TASK TO COMPLETE | Print exactly the lines from the one containing "Task: Click the rotate photo icon" through the last line of the entries below; the pictures stay out of the copy.

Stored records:
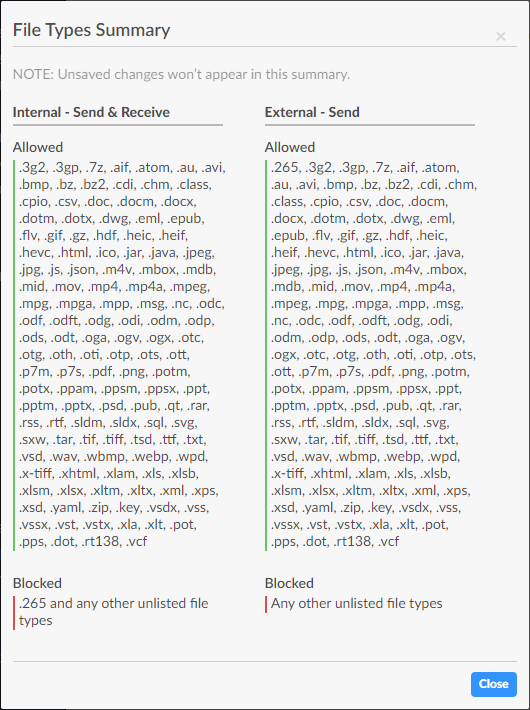Select the External - Send heading

click(312, 112)
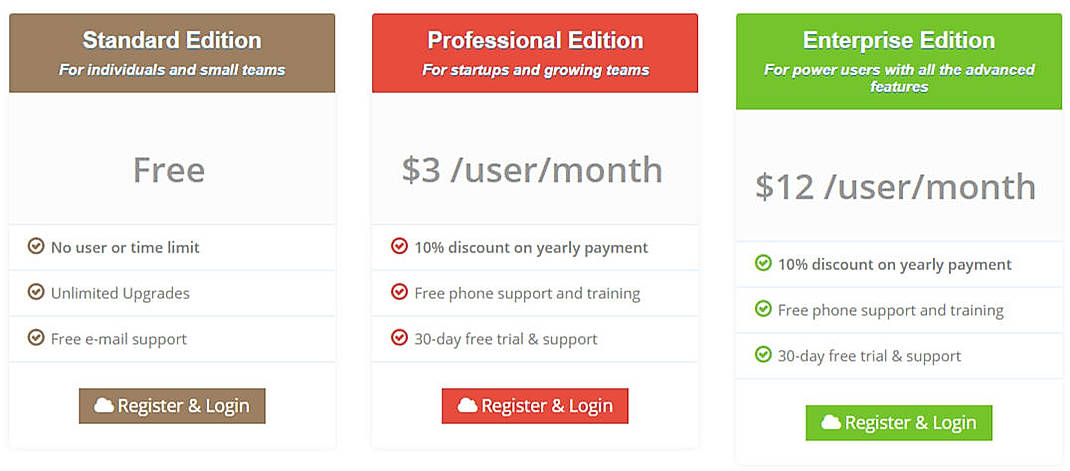Click the Free price label

click(x=169, y=170)
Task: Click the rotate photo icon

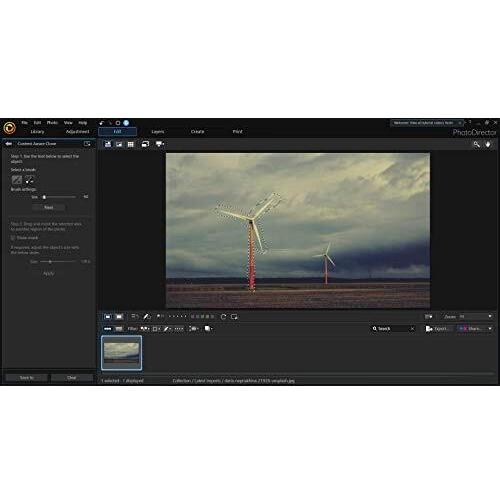Action: coord(223,317)
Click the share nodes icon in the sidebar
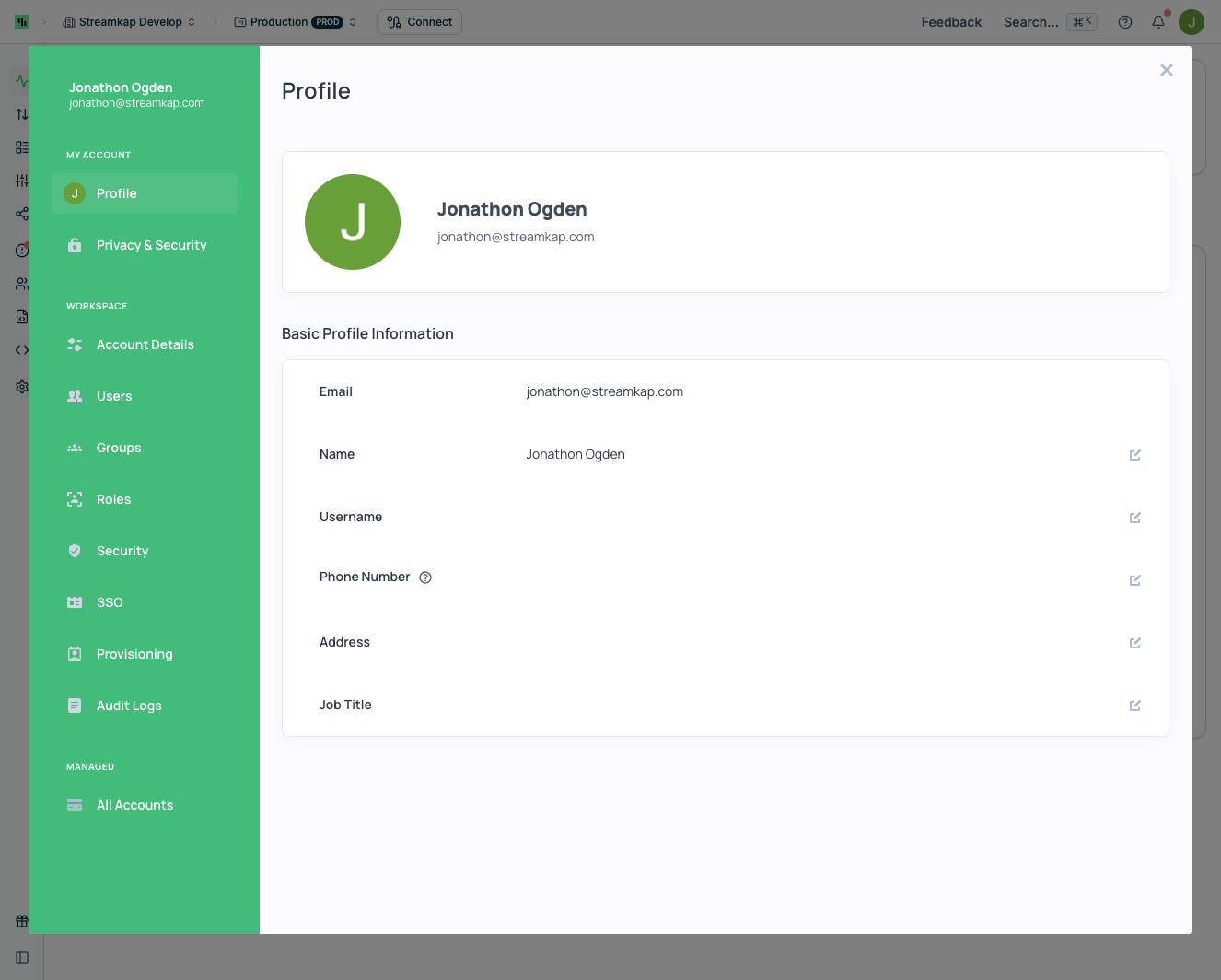Image resolution: width=1221 pixels, height=980 pixels. pos(21,213)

RESPONSE FOR THIS EXERCISE |
Task: Click the rotate photo icon

Action: coord(223,317)
Click the share nodes icon in the sidebar
Image resolution: width=1221 pixels, height=980 pixels. pos(21,213)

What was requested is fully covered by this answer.